Le siège d'Euronews, à Lyon, en 2015. — Philippe DESMAZES / AFP

Un débrayage de 24 heures. Des salariés d’Euronews sont en grève depuis ce mardi. Ils dénoncent les suppressions d’emplois annoncées en novembre.

Une cinquantaine de salariés se sont rassemblés devant le siège de la chaîne à Lyon dans la matinée à l’appel de l’intersyndicale SNJ, CFE-CGC, SNRT-CGT, SNJ-CGT. « C’est la première grève intersyndicale dans l’entreprise et il y a une belle mobilisation dans tous les services », a déclaré Christelle Petrongari, journaliste déléguée SNJ. Euronews comptait en début d’après-midi « 13 % de grévistes ».

Le président du directoire, Michael Peters, avait présenté cet automne aux organisations syndicales un plan de redéploiement des effectifs face à une perte de revenus publicitaires liée à la crise sanitaire.

« Aucune proposition syndicale n’a été retenue »

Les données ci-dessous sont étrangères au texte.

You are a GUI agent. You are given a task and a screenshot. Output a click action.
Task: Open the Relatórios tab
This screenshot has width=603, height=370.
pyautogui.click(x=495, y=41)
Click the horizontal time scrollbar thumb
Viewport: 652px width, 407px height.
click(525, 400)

« Il est prévu qu’environ 30 à 40 personnes quitteront l’entreprise, une fois le processus du PSE [Plan de sauvegarde de l’emploi] terminé », a informé mardi un porte-parole d’Euronews.

La chaîne d’information privée « emploie actuellement environ 500 collaborateurs permanents. De nouveaux emplois sont par ailleurs créés » pour accompagner le développement du numérique, a-t-il ajouté. Ces emplois « sont proposés en priorité aux membres du personnel dont les postes actuels sont concernés par le plan de départs ».

Pour Christelle Petrongari, « c’est un plan purement économique (…). Depuis le début des négociations du PSE, aucune proposition syndicale n’a été retenue », a-t-elle déploré. « On ne veut pas de licenciements ou alors en nombre très limité ».